Input data start
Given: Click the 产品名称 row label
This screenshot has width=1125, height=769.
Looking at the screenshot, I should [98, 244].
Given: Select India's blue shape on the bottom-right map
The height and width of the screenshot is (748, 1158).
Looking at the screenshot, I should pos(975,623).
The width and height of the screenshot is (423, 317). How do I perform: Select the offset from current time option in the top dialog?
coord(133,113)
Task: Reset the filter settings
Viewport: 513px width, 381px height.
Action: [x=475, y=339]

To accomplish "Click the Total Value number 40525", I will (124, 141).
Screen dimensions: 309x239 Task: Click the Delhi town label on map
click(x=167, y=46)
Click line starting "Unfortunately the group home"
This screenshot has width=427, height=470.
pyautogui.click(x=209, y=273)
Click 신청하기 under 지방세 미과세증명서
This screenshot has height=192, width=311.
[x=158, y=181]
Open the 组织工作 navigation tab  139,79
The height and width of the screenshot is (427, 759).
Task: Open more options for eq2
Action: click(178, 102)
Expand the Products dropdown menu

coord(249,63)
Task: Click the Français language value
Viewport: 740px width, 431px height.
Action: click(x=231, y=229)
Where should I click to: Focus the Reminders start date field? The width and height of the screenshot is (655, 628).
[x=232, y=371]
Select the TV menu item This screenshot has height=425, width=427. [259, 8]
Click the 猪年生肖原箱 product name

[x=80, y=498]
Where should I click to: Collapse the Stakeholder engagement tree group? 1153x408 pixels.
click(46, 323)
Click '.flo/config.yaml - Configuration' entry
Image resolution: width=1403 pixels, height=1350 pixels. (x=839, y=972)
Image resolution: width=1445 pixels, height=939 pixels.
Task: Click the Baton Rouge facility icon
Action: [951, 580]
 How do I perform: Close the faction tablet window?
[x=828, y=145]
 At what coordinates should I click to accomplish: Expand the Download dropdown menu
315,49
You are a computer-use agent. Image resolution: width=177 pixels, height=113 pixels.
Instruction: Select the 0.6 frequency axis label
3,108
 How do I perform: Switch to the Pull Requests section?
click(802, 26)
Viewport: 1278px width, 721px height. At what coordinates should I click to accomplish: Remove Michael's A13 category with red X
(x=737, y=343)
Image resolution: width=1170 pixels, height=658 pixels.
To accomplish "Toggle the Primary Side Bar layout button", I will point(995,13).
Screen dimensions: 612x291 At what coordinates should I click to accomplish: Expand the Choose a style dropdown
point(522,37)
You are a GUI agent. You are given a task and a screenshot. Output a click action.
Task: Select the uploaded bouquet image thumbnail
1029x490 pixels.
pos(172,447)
Input data end
● Aim
Recast every line of the listing above as a Markdown table with the columns "Entry" and "Text," numbering each row in order and leaving out blank lines.

● The response
| Entry | Text |
|---|---|
| 1 | Given: Click the 产品名称 row label |
| 2 | This screenshot has width=1125, height=769. |
| 3 | Looking at the screenshot, I should [98, 244]. |
| 4 | Given: Select India's blue shape on the bottom-right map |
| 5 | The height and width of the screenshot is (748, 1158). |
| 6 | Looking at the screenshot, I should pos(975,623). |
| 7 | The width and height of the screenshot is (423, 317). How do I perform: Select the offset from current time option in the top dialog? |
| 8 | coord(133,113) |
| 9 | Task: Reset the filter settings |
| 10 | Viewport: 513px width, 381px height. |
| 11 | Action: [x=475, y=339] |
| 12 | To accomplish "Click the Total Value number 40525", I will (124, 141). |
| 13 | Screen dimensions: 309x239 Task: Click the Delhi town label on map |
| 14 | click(x=167, y=46) |
| 15 | Click line starting "Unfortunately the group home" |
| 16 | This screenshot has width=427, height=470. |
| 17 | pyautogui.click(x=209, y=273) |
| 18 | Click 신청하기 under 지방세 미과세증명서 |
| 19 | This screenshot has height=192, width=311. |
| 20 | [x=158, y=181] |
| 21 | Open the 组织工作 navigation tab  139,79 |
| 22 | The height and width of the screenshot is (427, 759). |
| 23 | Task: Open more options for eq2 |
| 24 | Action: click(178, 102) |
| 25 | Expand the Products dropdown menu |
| 26 | coord(249,63) |
| 27 | Task: Click the Français language value |
| 28 | Viewport: 740px width, 431px height. |
| 29 | Action: click(x=231, y=229) |
| 30 | Where should I click to: Focus the Reminders start date field? The width and height of the screenshot is (655, 628). |
| 31 | [x=232, y=371] |
| 32 | Select the TV menu item This screenshot has height=425, width=427. [259, 8] |
| 33 | Click the 猪年生肖原箱 product name |
| 34 | [x=80, y=498] |
| 35 | Where should I click to: Collapse the Stakeholder engagement tree group? 1153x408 pixels. |
| 36 | click(46, 323) |
| 37 | Click '.flo/config.yaml - Configuration' entry |
| 38 | Image resolution: width=1403 pixels, height=1350 pixels. (x=839, y=972) |
| 39 | Image resolution: width=1445 pixels, height=939 pixels. |
| 40 | Task: Click the Baton Rouge facility icon |
| 41 | Action: [951, 580] |
| 42 |  How do I perform: Close the faction tablet window? |
| 43 | [x=828, y=145] |
| 44 |  At what coordinates should I click to accomplish: Expand the Download dropdown menu |
| 45 | 315,49 |
| 46 | You are a computer-use agent. Image resolution: width=177 pixels, height=113 pixels. |
| 47 | Instruction: Select the 0.6 frequency axis label |
| 48 | 3,108 |
| 49 |  How do I perform: Switch to the Pull Requests section? |
| 50 | click(802, 26) |
| 51 | Viewport: 1278px width, 721px height. At what coordinates should I click to accomplish: Remove Michael's A13 category with red X |
| 52 | (x=737, y=343) |
| 53 | Image resolution: width=1170 pixels, height=658 pixels. |
| 54 | To accomplish "Toggle the Primary Side Bar layout button", I will point(995,13). |
| 55 | Screen dimensions: 612x291 At what coordinates should I click to accomplish: Expand the Choose a style dropdown |
| 56 | point(522,37) |
| 57 | You are a GUI agent. You are given a task and a screenshot. Output a click action. |
| 58 | Task: Select the uploaded bouquet image thumbnail |
| 59 | 1029x490 pixels. |
| 60 | pos(172,447) |